Francisco no llegó para administrar la Iglesia como una empresa en piloto automático. Llegó, o al menos eso sentí y siento, para recordarnos su esencia más radical y humana. Se atrevió a señalar las llagas del mundo con una claridad que incomoda. Criticó sin eufemismos un sistema económico que mata, ese neoliberalismo salvaje que descarta vidas como si fueran excedentes de producción. Denunció la "globalización de la indiferencia" y nos llamó a cuidar nuestra "casa común", el planeta Tierra, con una encíclica, Laudato Si, que trascendió lo religioso para convertirse en un manifiesto ético universal.

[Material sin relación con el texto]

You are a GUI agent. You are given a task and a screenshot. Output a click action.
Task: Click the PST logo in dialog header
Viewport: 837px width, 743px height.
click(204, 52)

¿Y quién puede olvidar su llamado a los jóvenes en la Jornada Mundial de la Juventud? "¡Hagan lío!" les decía. No era una invitación al caos por el caos, sino una exhortación vibrante a no ser espectadores pasivos, a cuestionar, a transformar, a llevar la fe y la justicia a las calles, a sacudir las estructuras rígidas, incluso dentro de la propia Iglesia. Era un Papa diciendo: No se conformen, no se callen, involúcrense.


Intentó modernizar la Iglesia, o al menos sacudir sus cimientos más rígidos. Abrió puertas, quizá no todas las que algunos quisiéramos, pero las abrió. Dio un protagonismo inédito a las mujeres en ciertos espacios eclesiásticos, aunque la deuda histórica siga pendiente. Endureció, como nunca antes, la postura frente al horror de la pederastia clerical, buscando romper el pacto de silencio, aunque la herida siga supurando y exigiendo más. Protegió o intentó proteger a minorías, habló de acoger al diferente, al que no encaja en el molde.


Y lo hizo sin titubear en sus convicciones fundamentales. Mantuvo su postura firme en temas doctrinales, pero su énfasis siempre estuvo en la misericordia, en la acogida, en el amor práctico por encima de la condena fácil. Eso, en un mundo polarizado y en una institución con siglos de rigidez, es profundamente revolucionario.


Hoy, casi doce años después de aquel marzo de 2013, empiezo a entender qué celebraba el mundo. Aquella alegría no era solo por un nuevo Papa, sino por la sensación, quizás de la esperanza, de que uno de los nuestros, alguien que hablaba el lenguaje de la calle, que entendía el dolor del pueblo y que no temía ensuciarse las manos ni la sotana, había llegado al Vaticano. Alguien dispuesto a usar ese poder no para perpetuarlo, sino para señalar otro camino. Se sintió como si la Iglesia, por un momento, bajara del pedestal y se pusiera a caminar junto a la gente común.


El pueblo, dicen, nunca se equivoca del todo en sus intuiciones profundas. Y la intuición aquel día era que algo distinto estaba naciendo. Ojalá ese cambio, esa brisa fresca de humanidad y compromiso con los últimos, sea duradero, que eche raíces profundas más allá de su pontificado.


La tradición dicta que, cuando llegue el momento final de un Papa, se le desee que descanse en paz. Pero si soy sincero conmigo mismo, con Francisco siento algo distinto. Espero, casi egoístamente, que él no descanse del todo. Que su espíritu inquieto siga haciendo lío desde donde esté. Que siga trabajando, influyendo, inspirando a todos aquellos que ahora siguen su camino, intentando continuar las múltiples tareas que él empezó y que aún están clamorosamente pendientes. Que su ejemplo siga siendo esa voz incómoda y necesaria que nos impide caer en la indiferencia. Porque el mundo, y claro, también la Iglesia, necesita desesperadamente seguir escuchando esa voz.


Hoy, mientras el mundo llora su partida, me uno al clamor universal con la certeza de que su mensaje trascenderá el tiempo. Porque cuando un hombre camina con los olvidados, defiende la creación y se planta frente a los poderosos, ya no es solo un líder religioso: es una luz que ilumina el camino de la humanidad. Y esa luz, la luz de Francisco, seguirá brillando mucho más después de su partida.